To get back to the original premise, it was Bill Clinton with Robert Rubin that pushed trade liberalization and free trade policy. After seeing who Hillary's economic advisers are, I don't see that this will change with a new Clinton administration. Under Hillary we will most likely see more outsourcing, high drug prices, and more shoddy, dangerous goods coming from China.
I take it you're against trade liberalization and free trade, then. If so, could you elaborate a bit on the alternatives? That is, which types of trade barriers would you like to see erected -- tariffs, regulation, subsidies, something else? --, who would you have erect them, and how would you go about avoiding international trade wars if they were erected?
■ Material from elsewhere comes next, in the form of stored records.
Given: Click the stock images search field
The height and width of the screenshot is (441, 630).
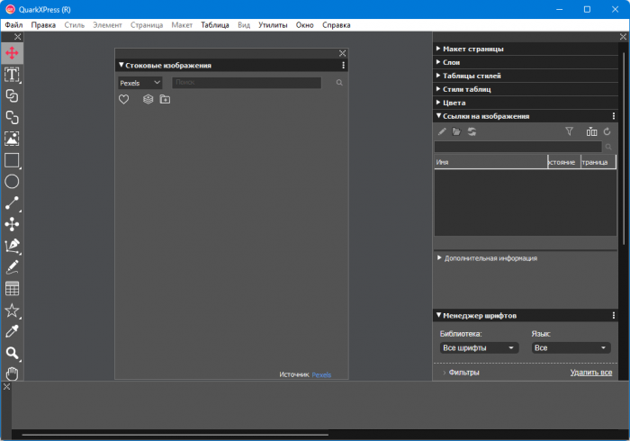Looking at the screenshot, I should point(246,83).
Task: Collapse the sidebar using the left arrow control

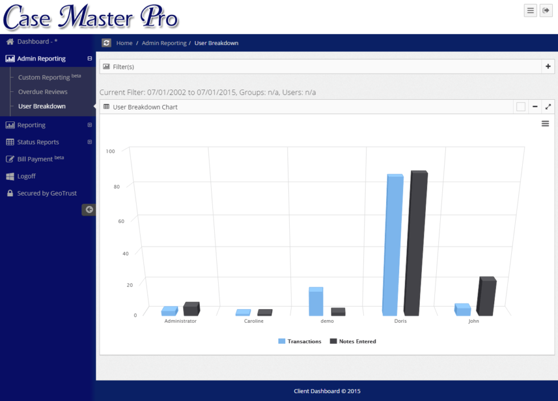Action: click(x=89, y=209)
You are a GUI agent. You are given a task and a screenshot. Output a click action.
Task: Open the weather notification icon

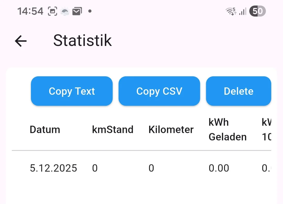65,11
I'm asking, 'cuz from where I'm at, you're barking up the wrong tree. The problem with the current international organization isn't that it's "too free" -- it's that the playing field isn't level, and that it doesn't factor in social and environmental costs.
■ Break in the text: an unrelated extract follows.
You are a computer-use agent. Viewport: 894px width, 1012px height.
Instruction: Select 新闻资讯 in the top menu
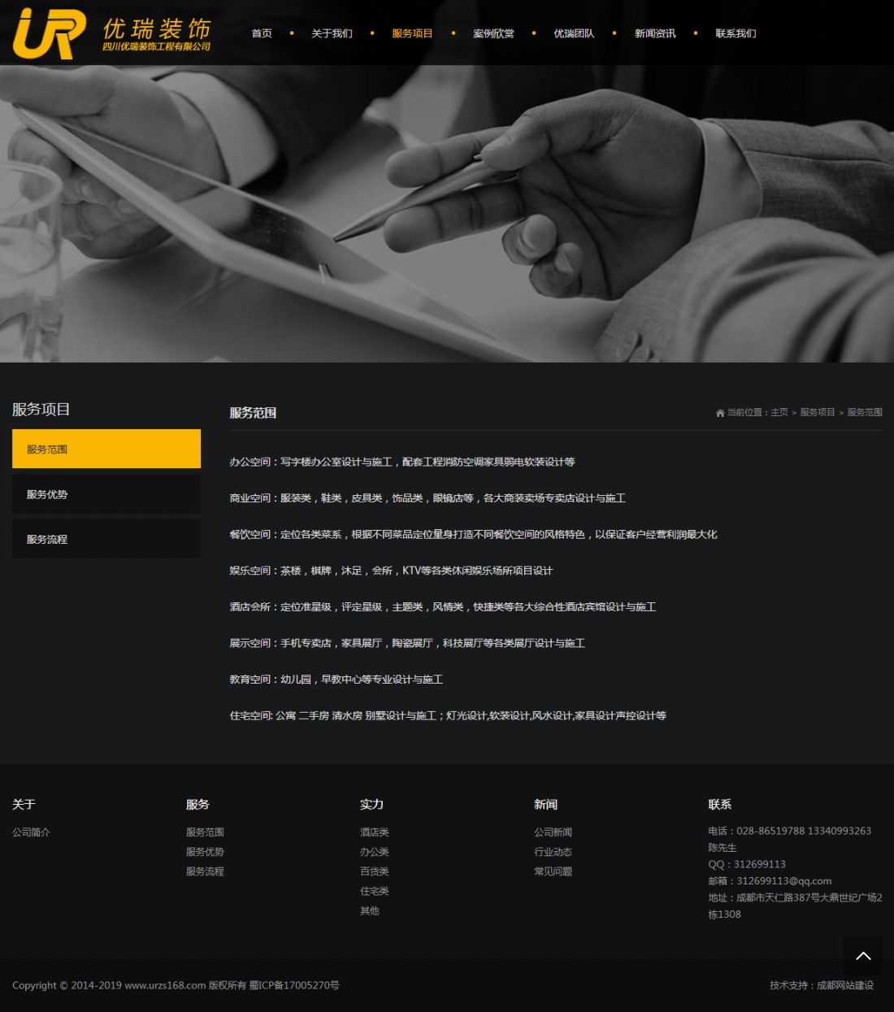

So, for example, we have free capital markets. This makes it possible for capital-rich countries to cash in quickly anywhere in the world -- at the expense of creating an enormous amount of instability: when there's an opportunity, you get an enormous capital inflow; when there's a scare, the capital leaves as quickly as it arrived, leaving the country a shambles. (Cf. the 1997 Asian crash.)
Conversely, we have a heavily protected agricultural sector, which squeezes developing countries out of the market and even turns some of them into food importers. And let's not even talk about the labor market, which is pretty much completely walled-off between economic zones.
What I'd like to see is *more* globalization, not less -- but done differently than so far. For example:
* Kyoto/Bali with teeth. A climate treaty that sets up emissions targets for all adherents, divides up emissions targets of non-adherents between the adherents, institutes a carbon-trading market that rewards reforestation and preservation of forests (among other things), and enforces the targets through "carbon tariffs," equally on members and non-members of the treaty. The monies collected with the tariffs would then be spent among adherents on carbon sequestration and emissions reduction. We would need a global body to monitor the system, too. (The good news is this has been done before on a somewhat smaller scale -- we got rid of CFC's with a system very much like this.)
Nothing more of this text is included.